[Start of Attachment]

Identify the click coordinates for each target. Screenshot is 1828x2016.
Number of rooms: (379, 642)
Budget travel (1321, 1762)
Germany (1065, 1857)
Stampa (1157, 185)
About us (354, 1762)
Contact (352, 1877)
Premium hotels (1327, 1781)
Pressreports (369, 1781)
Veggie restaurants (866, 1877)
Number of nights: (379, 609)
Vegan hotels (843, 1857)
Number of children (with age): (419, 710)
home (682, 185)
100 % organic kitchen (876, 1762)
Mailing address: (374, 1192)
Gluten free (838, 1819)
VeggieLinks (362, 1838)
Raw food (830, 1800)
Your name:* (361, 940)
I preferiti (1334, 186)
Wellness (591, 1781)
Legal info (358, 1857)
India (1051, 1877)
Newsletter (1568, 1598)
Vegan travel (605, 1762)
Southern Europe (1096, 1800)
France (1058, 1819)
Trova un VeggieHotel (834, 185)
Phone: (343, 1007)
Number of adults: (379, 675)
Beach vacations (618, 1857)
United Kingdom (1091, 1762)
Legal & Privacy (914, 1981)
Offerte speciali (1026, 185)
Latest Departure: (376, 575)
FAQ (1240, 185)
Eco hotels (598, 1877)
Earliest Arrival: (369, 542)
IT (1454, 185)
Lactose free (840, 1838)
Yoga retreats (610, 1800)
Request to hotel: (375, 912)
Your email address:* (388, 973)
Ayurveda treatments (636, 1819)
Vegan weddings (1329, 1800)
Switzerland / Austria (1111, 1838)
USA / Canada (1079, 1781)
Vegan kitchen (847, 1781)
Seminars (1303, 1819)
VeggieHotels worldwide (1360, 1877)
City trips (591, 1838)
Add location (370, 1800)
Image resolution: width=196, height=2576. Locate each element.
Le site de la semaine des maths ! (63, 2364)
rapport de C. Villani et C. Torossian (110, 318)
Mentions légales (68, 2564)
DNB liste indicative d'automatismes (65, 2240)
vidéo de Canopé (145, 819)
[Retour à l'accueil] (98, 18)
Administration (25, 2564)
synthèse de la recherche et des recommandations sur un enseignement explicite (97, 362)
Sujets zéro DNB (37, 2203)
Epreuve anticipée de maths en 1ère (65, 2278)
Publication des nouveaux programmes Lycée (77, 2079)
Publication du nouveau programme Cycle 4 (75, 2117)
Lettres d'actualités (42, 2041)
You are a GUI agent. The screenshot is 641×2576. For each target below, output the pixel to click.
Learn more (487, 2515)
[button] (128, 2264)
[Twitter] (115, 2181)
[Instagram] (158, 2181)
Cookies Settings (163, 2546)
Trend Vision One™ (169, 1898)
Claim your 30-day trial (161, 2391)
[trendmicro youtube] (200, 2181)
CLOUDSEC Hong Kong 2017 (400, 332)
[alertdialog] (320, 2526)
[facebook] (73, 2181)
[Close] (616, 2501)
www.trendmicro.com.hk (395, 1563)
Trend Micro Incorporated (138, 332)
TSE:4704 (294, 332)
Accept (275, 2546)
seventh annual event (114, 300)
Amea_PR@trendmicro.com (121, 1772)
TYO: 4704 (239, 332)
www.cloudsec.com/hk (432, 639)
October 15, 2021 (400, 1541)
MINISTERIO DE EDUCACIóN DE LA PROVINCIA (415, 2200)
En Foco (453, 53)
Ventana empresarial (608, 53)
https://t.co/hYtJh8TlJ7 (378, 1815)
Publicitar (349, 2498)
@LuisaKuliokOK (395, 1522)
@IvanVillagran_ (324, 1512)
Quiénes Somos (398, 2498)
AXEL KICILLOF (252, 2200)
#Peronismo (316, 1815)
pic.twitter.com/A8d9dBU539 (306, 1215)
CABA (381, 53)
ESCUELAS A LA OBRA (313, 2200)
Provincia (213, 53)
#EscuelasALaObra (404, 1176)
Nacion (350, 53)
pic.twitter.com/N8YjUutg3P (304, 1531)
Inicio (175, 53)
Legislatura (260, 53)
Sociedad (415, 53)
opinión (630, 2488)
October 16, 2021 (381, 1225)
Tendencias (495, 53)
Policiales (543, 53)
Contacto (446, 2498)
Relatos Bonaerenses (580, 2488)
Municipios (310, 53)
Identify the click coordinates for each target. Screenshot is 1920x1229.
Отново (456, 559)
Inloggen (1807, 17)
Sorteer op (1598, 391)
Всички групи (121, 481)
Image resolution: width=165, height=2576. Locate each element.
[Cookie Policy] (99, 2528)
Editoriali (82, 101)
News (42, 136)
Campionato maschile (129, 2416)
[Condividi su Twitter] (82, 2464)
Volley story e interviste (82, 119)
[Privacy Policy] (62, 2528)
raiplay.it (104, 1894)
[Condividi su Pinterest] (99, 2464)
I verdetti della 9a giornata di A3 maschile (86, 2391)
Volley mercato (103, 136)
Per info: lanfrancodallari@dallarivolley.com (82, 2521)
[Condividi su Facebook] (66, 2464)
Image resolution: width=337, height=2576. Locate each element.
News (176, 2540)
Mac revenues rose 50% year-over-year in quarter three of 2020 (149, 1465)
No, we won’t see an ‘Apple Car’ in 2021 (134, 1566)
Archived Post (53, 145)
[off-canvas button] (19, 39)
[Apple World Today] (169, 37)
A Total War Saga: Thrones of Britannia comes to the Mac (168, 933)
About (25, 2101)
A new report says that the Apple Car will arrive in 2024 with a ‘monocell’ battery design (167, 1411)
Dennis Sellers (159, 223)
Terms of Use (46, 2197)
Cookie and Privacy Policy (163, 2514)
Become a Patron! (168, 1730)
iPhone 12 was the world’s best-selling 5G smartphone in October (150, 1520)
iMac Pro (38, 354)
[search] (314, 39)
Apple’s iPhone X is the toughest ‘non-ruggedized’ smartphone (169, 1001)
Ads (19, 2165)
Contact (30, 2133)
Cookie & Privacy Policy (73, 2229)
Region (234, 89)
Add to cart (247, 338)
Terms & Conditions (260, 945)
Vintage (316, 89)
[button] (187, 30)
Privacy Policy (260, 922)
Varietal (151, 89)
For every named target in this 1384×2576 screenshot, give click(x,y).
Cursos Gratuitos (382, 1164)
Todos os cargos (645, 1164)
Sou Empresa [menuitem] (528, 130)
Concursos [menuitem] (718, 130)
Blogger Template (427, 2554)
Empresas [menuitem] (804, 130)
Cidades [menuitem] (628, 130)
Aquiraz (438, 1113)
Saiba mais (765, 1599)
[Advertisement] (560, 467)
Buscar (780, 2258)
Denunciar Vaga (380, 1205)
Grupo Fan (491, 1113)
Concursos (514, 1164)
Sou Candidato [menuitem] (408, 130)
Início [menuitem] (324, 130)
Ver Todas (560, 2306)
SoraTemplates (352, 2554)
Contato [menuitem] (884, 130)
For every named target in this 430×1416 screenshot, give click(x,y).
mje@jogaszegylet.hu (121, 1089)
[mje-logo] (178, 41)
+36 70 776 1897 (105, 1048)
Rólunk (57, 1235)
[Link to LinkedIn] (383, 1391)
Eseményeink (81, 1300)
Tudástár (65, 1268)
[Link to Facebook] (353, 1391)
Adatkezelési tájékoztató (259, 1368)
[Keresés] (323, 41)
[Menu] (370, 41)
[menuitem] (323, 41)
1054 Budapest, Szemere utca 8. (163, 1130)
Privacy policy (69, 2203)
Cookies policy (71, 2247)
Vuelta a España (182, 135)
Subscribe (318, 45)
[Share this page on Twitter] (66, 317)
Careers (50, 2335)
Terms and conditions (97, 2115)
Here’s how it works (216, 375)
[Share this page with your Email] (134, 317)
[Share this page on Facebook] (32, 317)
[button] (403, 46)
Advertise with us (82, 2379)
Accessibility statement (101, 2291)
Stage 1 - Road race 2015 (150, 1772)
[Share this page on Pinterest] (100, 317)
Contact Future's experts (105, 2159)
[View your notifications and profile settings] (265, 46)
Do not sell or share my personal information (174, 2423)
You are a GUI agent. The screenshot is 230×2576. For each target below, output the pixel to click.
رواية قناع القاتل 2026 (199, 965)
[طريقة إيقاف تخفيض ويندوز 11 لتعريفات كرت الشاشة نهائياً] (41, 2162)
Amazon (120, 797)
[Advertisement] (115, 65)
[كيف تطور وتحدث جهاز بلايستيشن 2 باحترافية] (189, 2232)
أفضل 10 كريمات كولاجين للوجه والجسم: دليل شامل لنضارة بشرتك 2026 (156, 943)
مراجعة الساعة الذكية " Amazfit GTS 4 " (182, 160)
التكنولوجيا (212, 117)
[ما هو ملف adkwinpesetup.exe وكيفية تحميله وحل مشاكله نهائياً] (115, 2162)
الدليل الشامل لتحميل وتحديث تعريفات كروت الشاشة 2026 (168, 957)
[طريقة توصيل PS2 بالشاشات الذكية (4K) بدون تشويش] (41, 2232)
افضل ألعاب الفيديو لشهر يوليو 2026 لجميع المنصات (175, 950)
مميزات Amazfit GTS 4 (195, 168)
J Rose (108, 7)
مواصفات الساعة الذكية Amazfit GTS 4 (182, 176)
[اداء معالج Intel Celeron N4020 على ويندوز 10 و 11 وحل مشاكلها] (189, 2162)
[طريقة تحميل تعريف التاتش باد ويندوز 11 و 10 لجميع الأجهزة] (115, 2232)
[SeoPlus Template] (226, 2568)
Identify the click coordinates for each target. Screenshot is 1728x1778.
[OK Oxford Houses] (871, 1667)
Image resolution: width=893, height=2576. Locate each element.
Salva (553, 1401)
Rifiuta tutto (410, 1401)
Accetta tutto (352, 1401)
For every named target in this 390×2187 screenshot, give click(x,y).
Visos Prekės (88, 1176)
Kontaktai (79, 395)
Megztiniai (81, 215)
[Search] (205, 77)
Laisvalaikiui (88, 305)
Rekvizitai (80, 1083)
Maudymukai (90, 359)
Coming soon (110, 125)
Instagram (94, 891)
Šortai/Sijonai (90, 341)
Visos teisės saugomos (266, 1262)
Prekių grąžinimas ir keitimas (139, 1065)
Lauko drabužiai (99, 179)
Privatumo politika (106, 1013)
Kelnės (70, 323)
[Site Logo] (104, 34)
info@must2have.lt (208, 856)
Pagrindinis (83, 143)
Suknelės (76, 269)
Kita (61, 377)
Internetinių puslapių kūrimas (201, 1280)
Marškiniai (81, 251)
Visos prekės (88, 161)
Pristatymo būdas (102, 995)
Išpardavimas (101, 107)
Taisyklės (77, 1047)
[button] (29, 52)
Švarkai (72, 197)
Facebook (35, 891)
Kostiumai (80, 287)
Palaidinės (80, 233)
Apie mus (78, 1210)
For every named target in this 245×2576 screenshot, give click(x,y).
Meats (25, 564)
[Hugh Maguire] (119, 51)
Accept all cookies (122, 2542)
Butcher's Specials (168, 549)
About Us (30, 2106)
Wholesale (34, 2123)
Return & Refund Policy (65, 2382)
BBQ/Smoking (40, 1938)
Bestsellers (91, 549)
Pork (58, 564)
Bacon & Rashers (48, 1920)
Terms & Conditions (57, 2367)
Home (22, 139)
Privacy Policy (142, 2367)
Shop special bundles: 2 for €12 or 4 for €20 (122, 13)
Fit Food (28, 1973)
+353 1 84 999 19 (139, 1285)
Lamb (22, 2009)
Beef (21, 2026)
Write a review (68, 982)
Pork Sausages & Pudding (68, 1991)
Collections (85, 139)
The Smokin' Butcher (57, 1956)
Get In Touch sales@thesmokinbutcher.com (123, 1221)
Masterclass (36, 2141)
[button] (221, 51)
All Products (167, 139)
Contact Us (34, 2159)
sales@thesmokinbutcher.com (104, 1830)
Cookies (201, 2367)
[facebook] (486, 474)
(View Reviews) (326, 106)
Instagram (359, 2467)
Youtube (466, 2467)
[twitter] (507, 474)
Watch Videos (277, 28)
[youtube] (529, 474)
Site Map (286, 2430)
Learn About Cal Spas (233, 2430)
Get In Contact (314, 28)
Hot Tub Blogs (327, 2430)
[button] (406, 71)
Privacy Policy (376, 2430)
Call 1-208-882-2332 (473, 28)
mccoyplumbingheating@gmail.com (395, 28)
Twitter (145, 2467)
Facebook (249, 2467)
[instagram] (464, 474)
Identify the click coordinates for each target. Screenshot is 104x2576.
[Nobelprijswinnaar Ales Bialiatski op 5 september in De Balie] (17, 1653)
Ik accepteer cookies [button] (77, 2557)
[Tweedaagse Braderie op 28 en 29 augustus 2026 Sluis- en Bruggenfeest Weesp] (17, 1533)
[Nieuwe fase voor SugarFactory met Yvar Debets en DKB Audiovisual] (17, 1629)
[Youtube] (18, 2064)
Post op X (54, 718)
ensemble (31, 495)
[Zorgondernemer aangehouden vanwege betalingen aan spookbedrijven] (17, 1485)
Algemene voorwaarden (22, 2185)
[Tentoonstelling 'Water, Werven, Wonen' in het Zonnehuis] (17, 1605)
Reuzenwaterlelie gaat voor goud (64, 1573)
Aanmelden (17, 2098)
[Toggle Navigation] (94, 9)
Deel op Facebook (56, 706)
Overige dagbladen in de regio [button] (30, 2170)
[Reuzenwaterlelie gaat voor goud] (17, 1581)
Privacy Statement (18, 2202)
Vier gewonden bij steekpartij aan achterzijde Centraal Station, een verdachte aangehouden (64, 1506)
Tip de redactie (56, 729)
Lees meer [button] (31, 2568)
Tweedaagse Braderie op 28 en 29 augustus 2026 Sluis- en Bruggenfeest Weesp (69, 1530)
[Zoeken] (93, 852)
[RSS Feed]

[End of Attachment]

■ Exercise:
The lines to copy run from the one containing "Write a review (68, 982)" through the last line above. Copy them exactly and include nothing else.

■ Response to the task:
Write a review (68, 982)
Pork Sausages & Pudding (68, 1991)
Collections (85, 139)
The Smokin' Butcher (57, 1956)
Get In Touch sales@thesmokinbutcher.com (123, 1221)
Masterclass (36, 2141)
[button] (221, 51)
All Products (167, 139)
Contact Us (34, 2159)
sales@thesmokinbutcher.com (104, 1830)
Cookies (201, 2367)
[facebook] (486, 474)
(View Reviews) (326, 106)
Instagram (359, 2467)
Youtube (466, 2467)
[twitter] (507, 474)
Watch Videos (277, 28)
[youtube] (529, 474)
Site Map (286, 2430)
Learn About Cal Spas (233, 2430)
Get In Contact (314, 28)
Hot Tub Blogs (327, 2430)
[button] (406, 71)
Privacy Policy (376, 2430)
Call 1-208-882-2332 (473, 28)
mccoyplumbingheating@gmail.com (395, 28)
Twitter (145, 2467)
Facebook (249, 2467)
[instagram] (464, 474)
Identify the click coordinates for each target. Screenshot is 104x2576.
[Nobelprijswinnaar Ales Bialiatski op 5 september in De Balie] (17, 1653)
Ik accepteer cookies [button] (77, 2557)
[Tweedaagse Braderie op 28 en 29 augustus 2026 Sluis- en Bruggenfeest Weesp] (17, 1533)
[Nieuwe fase voor SugarFactory met Yvar Debets en DKB Audiovisual] (17, 1629)
[Youtube] (18, 2064)
Post op X (54, 718)
ensemble (31, 495)
[Zorgondernemer aangehouden vanwege betalingen aan spookbedrijven] (17, 1485)
Algemene voorwaarden (22, 2185)
[Tentoonstelling 'Water, Werven, Wonen' in het Zonnehuis] (17, 1605)
Reuzenwaterlelie gaat voor goud (64, 1573)
Aanmelden (17, 2098)
[Toggle Navigation] (94, 9)
Deel op Facebook (56, 706)
Overige dagbladen in de regio [button] (30, 2170)
[Reuzenwaterlelie gaat voor goud] (17, 1581)
Privacy Statement (18, 2202)
Vier gewonden bij steekpartij aan achterzijde Centraal Station, een verdachte aangehouden (64, 1506)
Tip de redactie (56, 729)
Lees meer [button] (31, 2568)
Tweedaagse Braderie op 28 en 29 augustus 2026 Sluis- en Bruggenfeest Weesp (69, 1530)
[Zoeken] (93, 852)
[RSS Feed]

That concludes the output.